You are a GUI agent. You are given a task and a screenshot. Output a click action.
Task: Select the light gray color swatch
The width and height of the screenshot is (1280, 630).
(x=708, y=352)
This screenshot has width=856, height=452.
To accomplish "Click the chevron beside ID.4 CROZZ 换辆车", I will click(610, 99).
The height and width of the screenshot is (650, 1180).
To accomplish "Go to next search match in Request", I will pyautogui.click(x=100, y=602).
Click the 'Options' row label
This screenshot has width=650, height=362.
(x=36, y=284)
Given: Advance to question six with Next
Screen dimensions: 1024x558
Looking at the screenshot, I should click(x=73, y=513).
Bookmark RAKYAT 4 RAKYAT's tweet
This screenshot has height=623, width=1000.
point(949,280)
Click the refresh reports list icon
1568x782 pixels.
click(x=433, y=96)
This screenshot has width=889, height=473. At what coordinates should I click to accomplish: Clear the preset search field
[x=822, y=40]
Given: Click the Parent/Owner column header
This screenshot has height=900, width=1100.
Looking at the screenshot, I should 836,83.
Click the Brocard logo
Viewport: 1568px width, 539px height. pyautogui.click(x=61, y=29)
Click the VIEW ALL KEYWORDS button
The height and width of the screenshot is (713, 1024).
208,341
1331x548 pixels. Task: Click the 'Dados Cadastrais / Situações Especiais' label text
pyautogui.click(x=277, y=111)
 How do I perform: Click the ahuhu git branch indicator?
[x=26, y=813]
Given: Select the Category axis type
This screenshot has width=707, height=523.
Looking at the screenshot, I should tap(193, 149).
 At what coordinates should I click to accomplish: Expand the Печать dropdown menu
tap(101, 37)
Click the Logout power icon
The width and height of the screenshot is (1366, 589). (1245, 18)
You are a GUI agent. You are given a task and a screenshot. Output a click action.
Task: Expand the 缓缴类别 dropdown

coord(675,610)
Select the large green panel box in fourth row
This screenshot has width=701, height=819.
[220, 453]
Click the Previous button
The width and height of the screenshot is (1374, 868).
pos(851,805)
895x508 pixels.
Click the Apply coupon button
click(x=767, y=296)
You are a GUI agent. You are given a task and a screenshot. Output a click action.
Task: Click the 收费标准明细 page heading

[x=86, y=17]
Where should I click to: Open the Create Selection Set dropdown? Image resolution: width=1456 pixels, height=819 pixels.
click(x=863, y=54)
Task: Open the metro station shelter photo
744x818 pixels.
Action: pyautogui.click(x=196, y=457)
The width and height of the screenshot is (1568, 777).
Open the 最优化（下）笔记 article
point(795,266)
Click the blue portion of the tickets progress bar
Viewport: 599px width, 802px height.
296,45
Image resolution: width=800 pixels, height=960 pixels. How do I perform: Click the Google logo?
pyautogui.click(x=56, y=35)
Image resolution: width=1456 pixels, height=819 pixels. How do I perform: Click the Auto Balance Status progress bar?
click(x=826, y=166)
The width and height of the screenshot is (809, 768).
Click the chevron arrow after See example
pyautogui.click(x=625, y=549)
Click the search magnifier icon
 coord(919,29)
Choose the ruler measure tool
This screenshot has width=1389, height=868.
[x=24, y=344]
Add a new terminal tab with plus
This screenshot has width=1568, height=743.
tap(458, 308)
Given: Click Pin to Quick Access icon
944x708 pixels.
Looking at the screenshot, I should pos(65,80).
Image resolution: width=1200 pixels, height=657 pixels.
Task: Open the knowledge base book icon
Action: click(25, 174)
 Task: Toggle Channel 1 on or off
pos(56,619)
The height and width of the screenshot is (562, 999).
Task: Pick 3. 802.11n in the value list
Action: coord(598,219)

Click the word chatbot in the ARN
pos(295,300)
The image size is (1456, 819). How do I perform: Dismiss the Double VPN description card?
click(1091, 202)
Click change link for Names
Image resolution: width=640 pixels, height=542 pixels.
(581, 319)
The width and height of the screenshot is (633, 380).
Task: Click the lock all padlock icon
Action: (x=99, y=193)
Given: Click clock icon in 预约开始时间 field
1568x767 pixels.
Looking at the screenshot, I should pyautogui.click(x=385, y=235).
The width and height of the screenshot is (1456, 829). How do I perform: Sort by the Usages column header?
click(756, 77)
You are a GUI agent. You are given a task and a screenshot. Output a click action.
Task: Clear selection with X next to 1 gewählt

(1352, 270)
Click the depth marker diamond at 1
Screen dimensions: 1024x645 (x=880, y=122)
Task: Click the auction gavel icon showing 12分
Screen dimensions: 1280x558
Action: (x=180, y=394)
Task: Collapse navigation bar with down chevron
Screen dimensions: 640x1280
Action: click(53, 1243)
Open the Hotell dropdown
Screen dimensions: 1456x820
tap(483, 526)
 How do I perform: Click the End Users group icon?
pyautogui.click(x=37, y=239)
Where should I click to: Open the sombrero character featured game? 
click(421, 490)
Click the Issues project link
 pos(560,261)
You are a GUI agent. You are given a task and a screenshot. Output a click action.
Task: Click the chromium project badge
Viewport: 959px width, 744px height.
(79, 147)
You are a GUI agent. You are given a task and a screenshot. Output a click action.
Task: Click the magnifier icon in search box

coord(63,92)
========================================================================
> Task to carry out:
Reproduce all of the items above line for line, changing nothing.

> Solution:
You are a GUI agent. You are given a task and a screenshot. Output a click action.
Task: Select the light gray color swatch
The width and height of the screenshot is (1280, 630).
(x=708, y=352)
This screenshot has width=856, height=452.
To accomplish "Click the chevron beside ID.4 CROZZ 换辆车", I will click(610, 99).
The height and width of the screenshot is (650, 1180).
To accomplish "Go to next search match in Request", I will pyautogui.click(x=100, y=602).
Click the 'Options' row label
This screenshot has width=650, height=362.
(x=36, y=284)
Given: Advance to question six with Next
Screen dimensions: 1024x558
Looking at the screenshot, I should click(x=73, y=513).
Bookmark RAKYAT 4 RAKYAT's tweet
This screenshot has height=623, width=1000.
point(949,280)
Click the refresh reports list icon
1568x782 pixels.
click(x=433, y=96)
This screenshot has width=889, height=473. At what coordinates should I click to accomplish: Clear the preset search field
[x=822, y=40]
Given: Click the Parent/Owner column header
This screenshot has height=900, width=1100.
Looking at the screenshot, I should 836,83.
Click the Brocard logo
Viewport: 1568px width, 539px height. pyautogui.click(x=61, y=29)
Click the VIEW ALL KEYWORDS button
The height and width of the screenshot is (713, 1024).
208,341
1331x548 pixels. Task: Click the 'Dados Cadastrais / Situações Especiais' label text
pyautogui.click(x=277, y=111)
 How do I perform: Click the ahuhu git branch indicator?
[x=26, y=813]
Given: Select the Category axis type
This screenshot has width=707, height=523.
Looking at the screenshot, I should tap(193, 149).
 At what coordinates should I click to accomplish: Expand the Печать dropdown menu
tap(101, 37)
Click the Logout power icon
The width and height of the screenshot is (1366, 589). (1245, 18)
You are a GUI agent. You are given a task and a screenshot. Output a click action.
Task: Expand the 缓缴类别 dropdown

coord(675,610)
Select the large green panel box in fourth row
This screenshot has width=701, height=819.
[220, 453]
Click the Previous button
The width and height of the screenshot is (1374, 868).
pos(851,805)
895x508 pixels.
Click the Apply coupon button
click(x=767, y=296)
You are a GUI agent. You are given a task and a screenshot. Output a click action.
Task: Click the 收费标准明细 page heading

[x=86, y=17]
Where should I click to: Open the Create Selection Set dropdown? Image resolution: width=1456 pixels, height=819 pixels.
click(x=863, y=54)
Task: Open the metro station shelter photo
744x818 pixels.
Action: pyautogui.click(x=196, y=457)
The width and height of the screenshot is (1568, 777).
Open the 最优化（下）笔记 article
point(795,266)
Click the blue portion of the tickets progress bar
Viewport: 599px width, 802px height.
296,45
Image resolution: width=800 pixels, height=960 pixels. How do I perform: Click the Google logo?
pyautogui.click(x=56, y=35)
Image resolution: width=1456 pixels, height=819 pixels. How do I perform: Click the Auto Balance Status progress bar?
click(x=826, y=166)
The width and height of the screenshot is (809, 768).
Click the chevron arrow after See example
pyautogui.click(x=625, y=549)
Click the search magnifier icon
 coord(919,29)
Choose the ruler measure tool
This screenshot has width=1389, height=868.
[x=24, y=344]
Add a new terminal tab with plus
This screenshot has width=1568, height=743.
tap(458, 308)
Given: Click Pin to Quick Access icon
944x708 pixels.
Looking at the screenshot, I should pos(65,80).
Image resolution: width=1200 pixels, height=657 pixels.
Task: Open the knowledge base book icon
Action: click(25, 174)
 Task: Toggle Channel 1 on or off
pos(56,619)
The height and width of the screenshot is (562, 999).
Task: Pick 3. 802.11n in the value list
Action: coord(598,219)

Click the word chatbot in the ARN
pos(295,300)
The image size is (1456, 819). How do I perform: Dismiss the Double VPN description card?
click(1091, 202)
Click change link for Names
Image resolution: width=640 pixels, height=542 pixels.
(581, 319)
The width and height of the screenshot is (633, 380).
Task: Click the lock all padlock icon
Action: (x=99, y=193)
Given: Click clock icon in 预约开始时间 field
1568x767 pixels.
Looking at the screenshot, I should pyautogui.click(x=385, y=235).
The width and height of the screenshot is (1456, 829). How do I perform: Sort by the Usages column header?
click(756, 77)
You are a GUI agent. You are given a task and a screenshot. Output a click action.
Task: Clear selection with X next to 1 gewählt

(1352, 270)
Click the depth marker diamond at 1
Screen dimensions: 1024x645 (x=880, y=122)
Task: Click the auction gavel icon showing 12分
Screen dimensions: 1280x558
Action: (x=180, y=394)
Task: Collapse navigation bar with down chevron
Screen dimensions: 640x1280
Action: click(53, 1243)
Open the Hotell dropdown
Screen dimensions: 1456x820
tap(483, 526)
 How do I perform: Click the End Users group icon?
pyautogui.click(x=37, y=239)
Where should I click to: Open the sombrero character featured game? 
click(421, 490)
Click the Issues project link
 pos(560,261)
You are a GUI agent. You are given a task and a screenshot. Output a click action.
Task: Click the chromium project badge
Viewport: 959px width, 744px height.
(79, 147)
You are a GUI agent. You are given a task and a screenshot. Output a click action.
Task: Click the magnifier icon in search box

coord(63,92)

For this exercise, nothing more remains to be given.